Last week, I laid out the fundamental problem with increasing the minimum wage. That concept, along with higher taxes for the rich and more economic programs that create negligible results, continues to exemplify why we need to abandon the way we think about poverty and how to restore traditional growth programs that actually lead to continued benefits for everyone, especially those in poverty.

PovertyCurrently, we have a poverty level that exceeds the minimum wage, as mentioned last week. If we increase the minimum wage for the 3.3 million Americans who currently earn that level, we do not decrease poverty but instead has the potential to increase the poverty threshold. Looking at the minimum wage rate in the 1950s compared to the percentage of people in poverty, it is easy to see that the change of the wage had no real effect on poverty. In 1950, the minimum wage was 75 cents ($7.37 in 2014 dollars) and the percentage in poverty was 30.2 percent. The federal government did not adjust that wage for five years, which saw the 75 cents drop in value to 6.63. During that time, the poverty population dropped to 24.5 percent. Fast forward five years to 1960 and you have minimum wage at $1 ($8.00 in 2014) but the poverty line dropped just over 2 percent more to 22.2 percent. That doesn’t create much confidence in the way minimum wage improves poverty.

The problem we have with poverty today has nothing to do with minimum wage. It has nothing to do with government programs or charitable organizations. It has everything to do with the way we want to combat poverty. We should not try to eliminate poverty but instead try to fix it. Like a broken bone, you do not amputate it but instead mend it.

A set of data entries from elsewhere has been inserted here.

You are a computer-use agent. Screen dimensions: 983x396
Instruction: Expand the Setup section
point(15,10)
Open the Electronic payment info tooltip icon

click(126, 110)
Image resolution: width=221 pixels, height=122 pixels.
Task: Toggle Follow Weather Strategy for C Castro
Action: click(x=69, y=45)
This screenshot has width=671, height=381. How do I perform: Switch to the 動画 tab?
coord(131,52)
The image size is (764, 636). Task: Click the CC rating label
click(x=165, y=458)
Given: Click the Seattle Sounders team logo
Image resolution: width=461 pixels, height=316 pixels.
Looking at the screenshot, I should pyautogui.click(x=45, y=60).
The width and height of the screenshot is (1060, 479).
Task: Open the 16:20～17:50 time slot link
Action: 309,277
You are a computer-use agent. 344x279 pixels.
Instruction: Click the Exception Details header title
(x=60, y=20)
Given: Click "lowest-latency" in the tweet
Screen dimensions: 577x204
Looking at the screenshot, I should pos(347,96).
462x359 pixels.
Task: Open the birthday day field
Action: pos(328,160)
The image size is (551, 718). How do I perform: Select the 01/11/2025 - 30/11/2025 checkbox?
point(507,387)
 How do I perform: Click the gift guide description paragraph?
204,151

The concept of eliminating poverty is a fool’s errand. There will always be poor people. Trying to fix that problem does not help them when the problem does not go away. How we treat the poor, however, is how we can make a better life for millions of people in this country.

Look at life in 1900. Then, being poor meant sharing a small apartment with many people (think couch surfing on steroids), surviving on little food and, if they had a job, working in some of the most deplorable conditions. Wages were abysmal, the average annual income was $12,000. Labor laws did not exist, meaning your five-year-old brother went to work selling papers while you, as a 14-year-old girl, went to the factory. The chances for upward mobility were slim - at best - and the ability to earn an education, eighth grade, was rare.

Fast forward 115 years and the opportunities for that basic education is available and embraced by this nation. Being poor for many (not all) means being able to live in a non-studio apartment with basic food needs met and the ability to own a refrigerator and television. But it could mean so much more if we actually work to redefine poverty.

By changing the way we look at life among the bottom 10 percent we can establish a way the poor lives that would not be detrimental for anyone unfortunate to be there. The fear of losing health insurance or eating ketchup soup as a meal would not exist. Instead, the basic needs in life coupled with the real chance to get out of poverty needs to be our foundation for what life in poverty would be like. We don’t pass short-term almost-fixes like minimum wage increases to pull people out of poverty with arbitrary numbers assigned to a job that requires very few, if any, skills. We can’t even do this by taxing the wealthy to pay for ineffective programs that prolong the despair millions of people who climb out of the dark. And it can’t happen if the wealthy horde their assets like they have for the past several years.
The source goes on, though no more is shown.